Presence of foreign guests in House Chamber may have compelled deferment
The House of Representatives on Tuesday, July 2, 2019, voted nervously to defer the passage of the draft law to allow individual lawmakers to scrutinize it in discussion with their respective constituents.
Yesterday’s deferment came in spite of the “protest of appeal” by some elderly women from the West Africa Network for Peacebuilding (WANEP), in their dominant white, staged on the grounds of the Capitol Building.
Other women and youth groups, including women from the Ministry of Gender, Children and Social Protection, joined similar protest and the indulgence of the House’s Joint Committee on Judiciary, Gender and Good Governance on the passage of the critical and landmark Domestic Violence Act.
Nimba County District #1 Representative Jeremiah Koung on Tuesday, July 2, 2019, during the 43rd day sitting, proffered the motion that the Domestic Violence Act be dissected and brought back on the House’s Agenda on Tuesday, July 9.
But a motion for reconsideration against the time for the comeback of the bill was proffered by Montserrado County District #8 Representative Acarous Gray, and the vote carried that the draft bill should return on the House’s floor on Thursday, July 4, 2019.
Twenty-eight Representatives against six voted to modify the motion for Thursday, July 4.
Amid the highly expected passage of the Domestic Violence Act yesterday, some political pundits believed that the Tuesday’s meeting with the leadership of the House of Representatives by members of the Diplomatic Corps, and their attendances in Session to witness the debate of the bill, might have caused the setback of the passage of the bill.
United States Ambassador Christine Elder, UN Women Country Director Marie Goreth Nakazima, and Swedish Ambassador Ingrid Wetterqvist, including a representative from the European Union and other international organizations, were part of Tuesday’s session.
Political analysts believe that the Liberian government might be under pressure from the international community to approve the Domestic Violence Law of 2014, but that the practice of the Female Genital Mutilation (FGM) be included in the bill as an illegal act. This assertion could not be independently confirmed up to the publication of this story.
Meanwhile, Grand Kru County District #2 Representative J. Fonati Koffa, who chairs the Joint Committee on Judiciary, Gender and Good Governance, expressed the hope of the passage of the bill on Thursday, July 4, while Gender Minister Wilhelmina Piso Saydee Tarr expressed the women’s disappointment of the delay over the passage of the bill.

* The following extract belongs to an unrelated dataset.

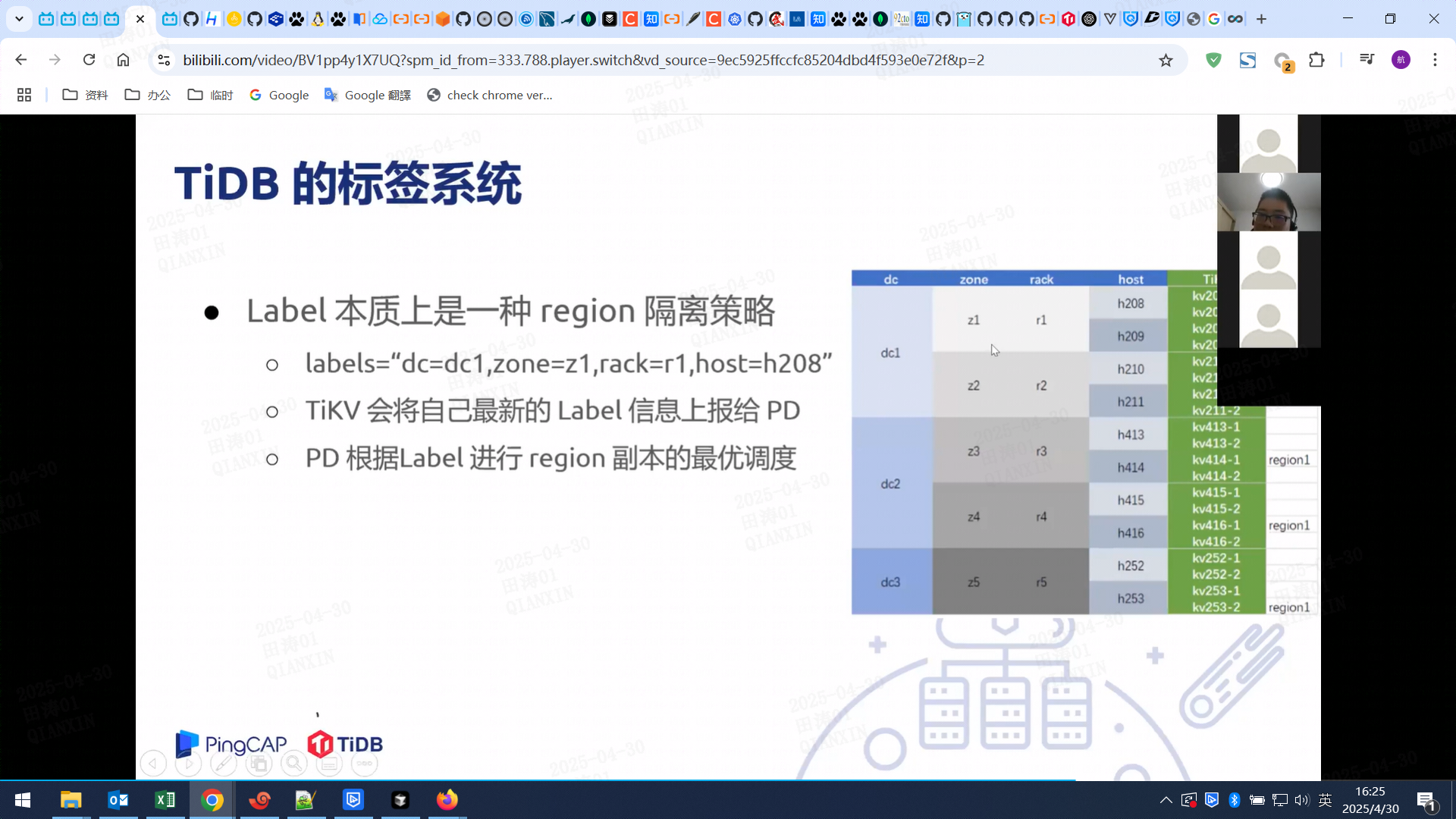This screenshot has width=1456, height=819.
Task: Open the tab search dropdown arrow
Action: tap(19, 19)
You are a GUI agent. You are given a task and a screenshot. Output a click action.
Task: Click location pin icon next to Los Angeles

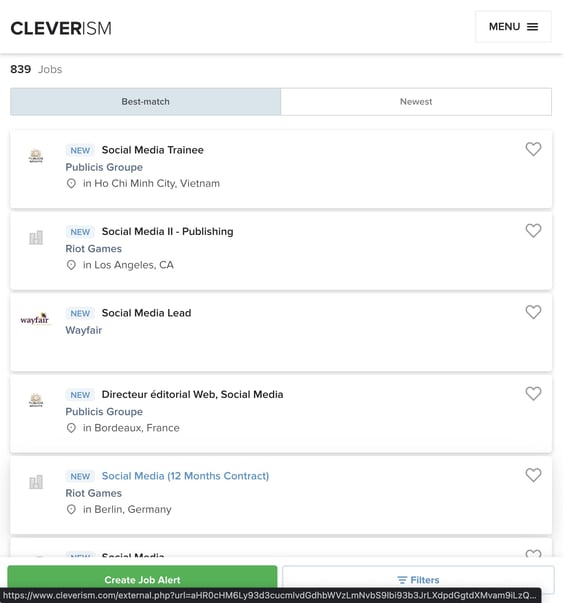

Rep. Koffa, who led the discussion on the Domestic Violence Bill in the House’s Chamber, told his colleagues that the Joint Committee has modified the ambiguity of all the arising issues in the bill, including changing the name of it to the Domestic Violence Bill of 2019.

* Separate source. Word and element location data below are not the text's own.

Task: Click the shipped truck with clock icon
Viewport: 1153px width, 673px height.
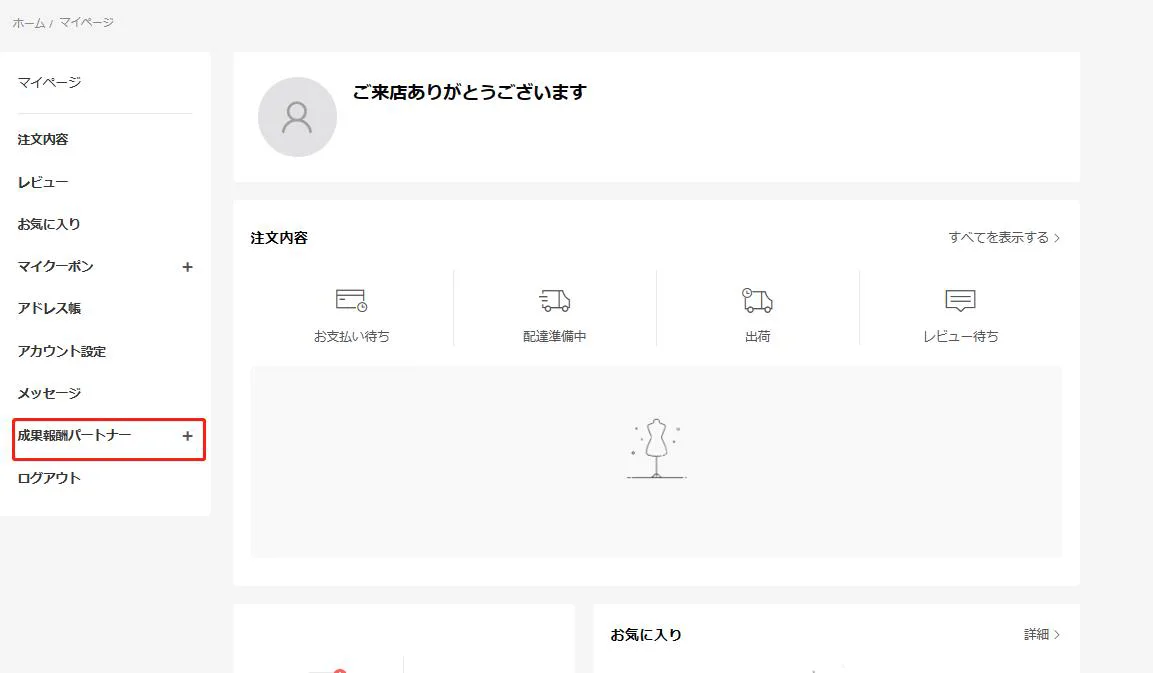Action: click(757, 300)
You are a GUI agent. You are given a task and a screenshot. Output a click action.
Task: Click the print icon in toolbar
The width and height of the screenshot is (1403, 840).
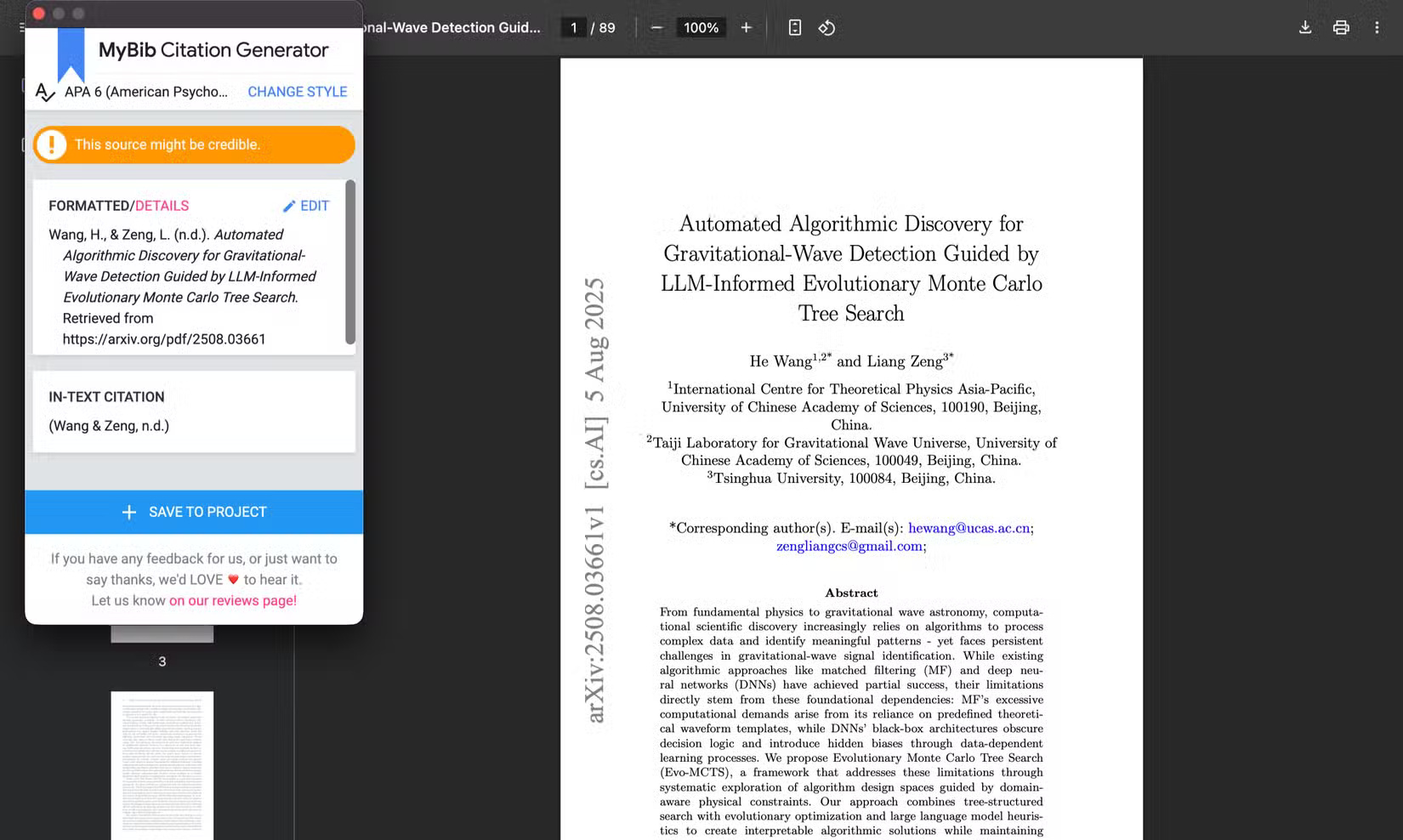point(1341,27)
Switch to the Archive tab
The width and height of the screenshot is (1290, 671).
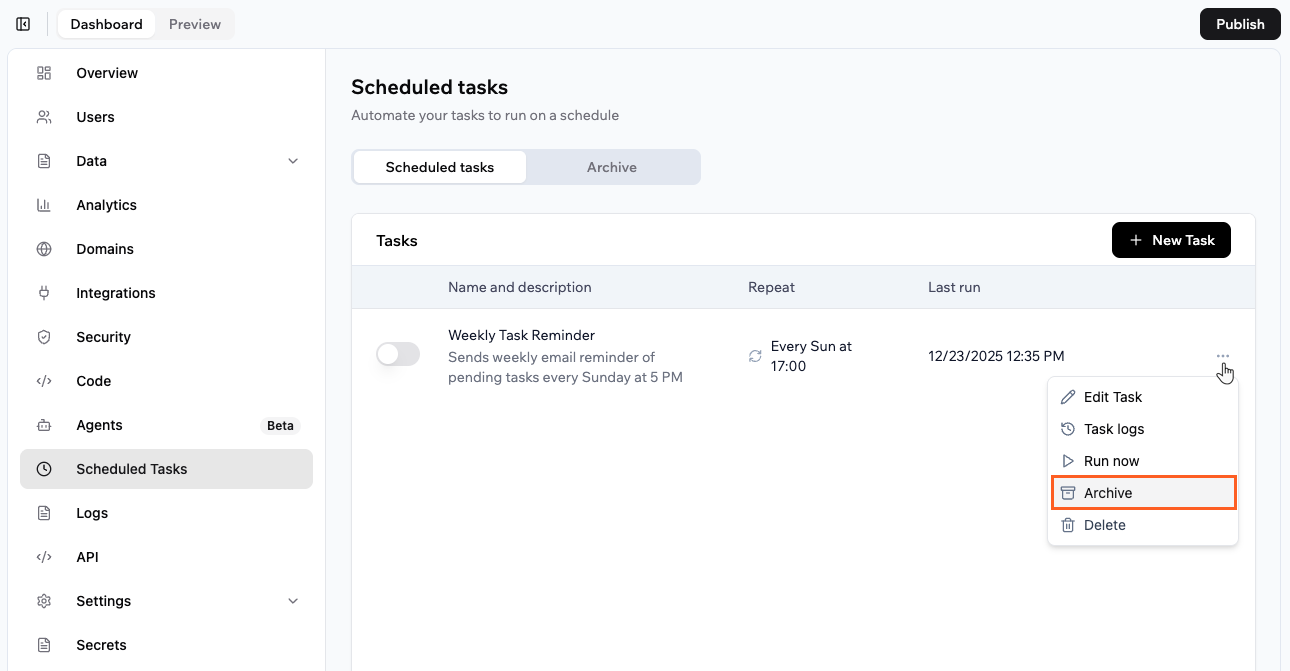coord(611,166)
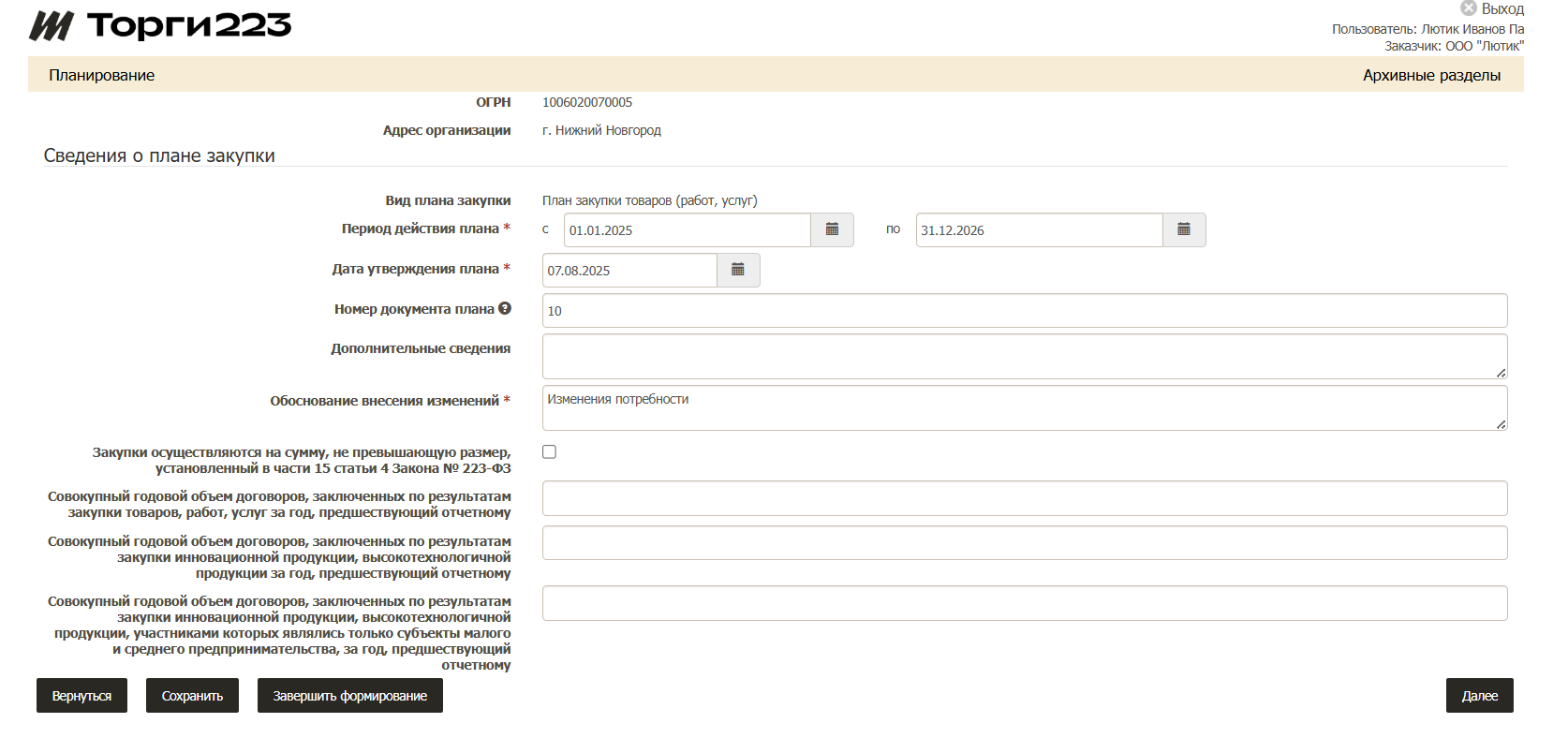Click the plan period start date field
Viewport: 1568px width, 738px height.
coord(687,230)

Rep. Koffa maintained the bill recognizes domestic violence as a serious crime against women, men and children, including the society, which takes on many forms such as physical abuse, sexual abuse, economic abuse, neglect and exploitation.
“The bill recognizes that the legal system has ineffectively dealt with family violence in the past, allowing abusers to escape effective prosecution or financial liability, but has not adequately acknowledged the criminal nature of domestic violence; that, although many laws have changed in practice, there is still widespread failure to appropriately protect and assist victims of violent acts,” he said.
Koffa represents Grand Kru County in the 54th Legislature. He argued that the issue of FGM or female circumcision, which was absent from the reintroduced bill, will be introduced as “a different standalone bill.” Reiterating his opposition to the FGM practice, he said he is a champion of the rights of women.
He called on his colleagues to support the passage of the Bill, “because they cannot let the perfect be the enemy of the good.”